*What you will do*.
[a] Answer these about the passage on back-button trouble in a single-page app, one answer a line, marked to match:
(i) What three user actions, in order, lead to the trouble?
(ii) What did the first fix make the SPA transition do?
(iii) What two things does the writer say about the compromise they settled on?
[b] Carry on the passage on back-button trouble in a single-page app from where it stops.

[Start of Extract provided]

The trouble hits me when the user clicked a hash link, then a SPA link, then the back button. Because the transition before the last step was not a real navigation, the backward navigation depends on the javascript to restore the content. However, as I mentioned before, the state object from the browser for this history node is a helpful null. What can I do? Nothing. Therefore, the page content does not change but location bar changed. Not good.

My first attempt to fix is let the SPA transition to overwrite the null state left behind by the hash link navigation. So, the hash link disapears from the history stack and clicking the back button take me back to the previous restorable state. Then I realized that the user could click a hash link, then another hash link, then a SPA link. My SPA link can decide not to create a new history, but it cannot erase existing history. You will still face a null state sometimes.

I tried a second approach, then a third one, each funkier than the last one. Eventually, I settled down to a compromise. It is still ugly, but at least not much javascript is needed.

[End of Extract provided]
[Start of Material provided]

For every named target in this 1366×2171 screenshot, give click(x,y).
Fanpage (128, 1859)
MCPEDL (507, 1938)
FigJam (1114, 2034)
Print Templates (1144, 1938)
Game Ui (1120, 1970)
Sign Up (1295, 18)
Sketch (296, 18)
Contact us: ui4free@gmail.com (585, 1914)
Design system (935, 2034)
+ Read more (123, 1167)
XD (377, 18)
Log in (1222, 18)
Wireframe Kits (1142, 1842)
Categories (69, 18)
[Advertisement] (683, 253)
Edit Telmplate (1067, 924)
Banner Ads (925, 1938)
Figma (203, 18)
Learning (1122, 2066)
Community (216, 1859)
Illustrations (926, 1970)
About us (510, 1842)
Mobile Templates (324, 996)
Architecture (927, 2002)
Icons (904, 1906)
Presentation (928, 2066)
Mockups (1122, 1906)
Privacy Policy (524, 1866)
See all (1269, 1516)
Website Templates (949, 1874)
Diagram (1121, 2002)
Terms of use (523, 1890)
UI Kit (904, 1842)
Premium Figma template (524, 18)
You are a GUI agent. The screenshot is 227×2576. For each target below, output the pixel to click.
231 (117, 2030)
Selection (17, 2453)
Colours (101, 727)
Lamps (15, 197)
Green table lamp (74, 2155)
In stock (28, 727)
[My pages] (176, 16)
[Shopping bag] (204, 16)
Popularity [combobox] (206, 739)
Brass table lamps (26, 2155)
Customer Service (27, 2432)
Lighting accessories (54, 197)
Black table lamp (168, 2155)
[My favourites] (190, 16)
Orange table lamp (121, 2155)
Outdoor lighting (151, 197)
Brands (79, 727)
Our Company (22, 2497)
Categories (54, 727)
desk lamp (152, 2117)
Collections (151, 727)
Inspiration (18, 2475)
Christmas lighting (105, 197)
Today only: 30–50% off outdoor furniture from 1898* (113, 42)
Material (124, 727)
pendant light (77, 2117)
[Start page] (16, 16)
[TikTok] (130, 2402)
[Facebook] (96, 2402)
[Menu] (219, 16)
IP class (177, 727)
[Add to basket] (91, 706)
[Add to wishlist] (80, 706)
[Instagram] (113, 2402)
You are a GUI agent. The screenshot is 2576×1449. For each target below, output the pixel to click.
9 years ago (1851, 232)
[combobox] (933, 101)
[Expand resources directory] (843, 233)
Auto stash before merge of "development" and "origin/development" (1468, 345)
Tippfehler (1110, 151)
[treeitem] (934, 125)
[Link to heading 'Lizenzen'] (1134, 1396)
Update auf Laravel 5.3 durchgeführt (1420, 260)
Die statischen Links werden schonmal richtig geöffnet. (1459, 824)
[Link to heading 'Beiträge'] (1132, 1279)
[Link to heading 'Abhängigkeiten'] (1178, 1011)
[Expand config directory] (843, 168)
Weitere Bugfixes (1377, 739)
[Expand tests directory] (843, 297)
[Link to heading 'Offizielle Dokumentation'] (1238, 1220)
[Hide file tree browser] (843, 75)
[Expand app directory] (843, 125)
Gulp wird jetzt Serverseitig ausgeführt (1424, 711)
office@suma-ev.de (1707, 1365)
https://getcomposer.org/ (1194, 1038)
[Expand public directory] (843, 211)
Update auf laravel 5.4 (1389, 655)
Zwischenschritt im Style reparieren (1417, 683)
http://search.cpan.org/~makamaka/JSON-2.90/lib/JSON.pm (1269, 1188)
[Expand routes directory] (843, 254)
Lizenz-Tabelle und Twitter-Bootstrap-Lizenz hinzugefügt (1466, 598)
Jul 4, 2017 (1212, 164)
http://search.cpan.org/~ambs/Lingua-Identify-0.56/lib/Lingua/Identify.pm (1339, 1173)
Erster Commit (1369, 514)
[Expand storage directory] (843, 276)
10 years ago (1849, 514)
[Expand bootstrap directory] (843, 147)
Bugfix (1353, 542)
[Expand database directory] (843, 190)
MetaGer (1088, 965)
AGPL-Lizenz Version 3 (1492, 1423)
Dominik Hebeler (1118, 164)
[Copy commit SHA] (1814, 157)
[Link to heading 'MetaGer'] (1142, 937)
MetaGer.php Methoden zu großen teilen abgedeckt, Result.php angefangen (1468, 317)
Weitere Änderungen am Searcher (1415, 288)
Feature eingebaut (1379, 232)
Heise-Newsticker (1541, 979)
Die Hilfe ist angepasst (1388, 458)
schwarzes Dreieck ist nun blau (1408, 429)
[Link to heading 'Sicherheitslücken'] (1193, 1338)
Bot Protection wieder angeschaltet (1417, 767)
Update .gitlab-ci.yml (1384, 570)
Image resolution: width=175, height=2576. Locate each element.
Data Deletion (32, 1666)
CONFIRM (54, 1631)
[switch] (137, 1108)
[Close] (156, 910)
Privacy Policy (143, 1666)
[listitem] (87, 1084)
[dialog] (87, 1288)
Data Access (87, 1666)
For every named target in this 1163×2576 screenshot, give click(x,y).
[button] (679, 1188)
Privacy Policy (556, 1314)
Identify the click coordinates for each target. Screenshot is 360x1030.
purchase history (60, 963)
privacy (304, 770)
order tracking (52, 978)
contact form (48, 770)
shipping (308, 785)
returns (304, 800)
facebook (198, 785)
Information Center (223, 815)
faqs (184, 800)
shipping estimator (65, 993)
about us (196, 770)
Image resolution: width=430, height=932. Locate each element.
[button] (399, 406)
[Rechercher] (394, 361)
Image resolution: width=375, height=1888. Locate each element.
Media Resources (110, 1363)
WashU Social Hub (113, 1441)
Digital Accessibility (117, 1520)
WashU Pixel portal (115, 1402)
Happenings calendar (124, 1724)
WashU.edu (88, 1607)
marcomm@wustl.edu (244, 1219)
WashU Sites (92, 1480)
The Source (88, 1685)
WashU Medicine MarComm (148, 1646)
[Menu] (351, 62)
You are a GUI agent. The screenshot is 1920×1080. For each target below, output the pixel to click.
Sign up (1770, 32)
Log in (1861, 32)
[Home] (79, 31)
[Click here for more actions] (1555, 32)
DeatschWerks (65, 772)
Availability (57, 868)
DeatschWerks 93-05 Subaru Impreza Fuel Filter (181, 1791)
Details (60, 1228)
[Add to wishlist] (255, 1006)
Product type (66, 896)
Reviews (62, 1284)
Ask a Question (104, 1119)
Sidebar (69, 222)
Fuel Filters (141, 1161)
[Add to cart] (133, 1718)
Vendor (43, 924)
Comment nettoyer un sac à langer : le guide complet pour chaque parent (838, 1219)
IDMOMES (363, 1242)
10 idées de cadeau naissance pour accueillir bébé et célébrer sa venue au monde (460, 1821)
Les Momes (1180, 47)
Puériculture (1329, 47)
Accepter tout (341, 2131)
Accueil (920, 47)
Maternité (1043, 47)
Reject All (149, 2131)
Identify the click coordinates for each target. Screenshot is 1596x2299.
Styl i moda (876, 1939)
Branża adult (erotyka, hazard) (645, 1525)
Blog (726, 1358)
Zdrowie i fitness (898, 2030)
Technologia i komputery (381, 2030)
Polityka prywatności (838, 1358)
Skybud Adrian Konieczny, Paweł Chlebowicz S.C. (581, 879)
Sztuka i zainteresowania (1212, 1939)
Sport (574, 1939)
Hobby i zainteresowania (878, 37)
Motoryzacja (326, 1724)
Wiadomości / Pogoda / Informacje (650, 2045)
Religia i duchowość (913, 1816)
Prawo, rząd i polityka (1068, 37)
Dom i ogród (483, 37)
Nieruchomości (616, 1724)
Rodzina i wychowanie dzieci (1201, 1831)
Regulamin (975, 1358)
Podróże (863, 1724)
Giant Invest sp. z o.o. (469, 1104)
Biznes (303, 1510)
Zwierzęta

[End of Material provided]

*Per-task answers*.
[a]
(i) Clicking a hash link, then a SPA link, then the back button.
(ii) It made the SPA transition overwrite the null state left behind by the hash link navigation.
(iii) It is still ugly, but at least not much javascript is needed.

[b]
When I receive a popstate event, and the state is null, set a timer of 10ms.
If the previous location and the new location point to the same page sans the hash part, the browser will send a hashchange event. If this event is fired, I cancel the timer previously set: It is intra-page navigation, nothing need to be done.
If the timer expired, which means the page content is not matching the URL and nothing was restored, reload the page.

My Rants

I took on a journey I did not expect, I learned many things along the way, I achieved (largely) what I set out to do. Why the taste in my mouth at the end is still sour?

I don't believe the web is really dead now. However, it is indeed a crueler place than 10 or 20 years ago. To survive in the cruel web, good, honest people like me have to dabble in some dark art to protect ourselves. I hope my dose of dark art is the smallest possible, so anyone reading this blog post can avoid the bigger ones.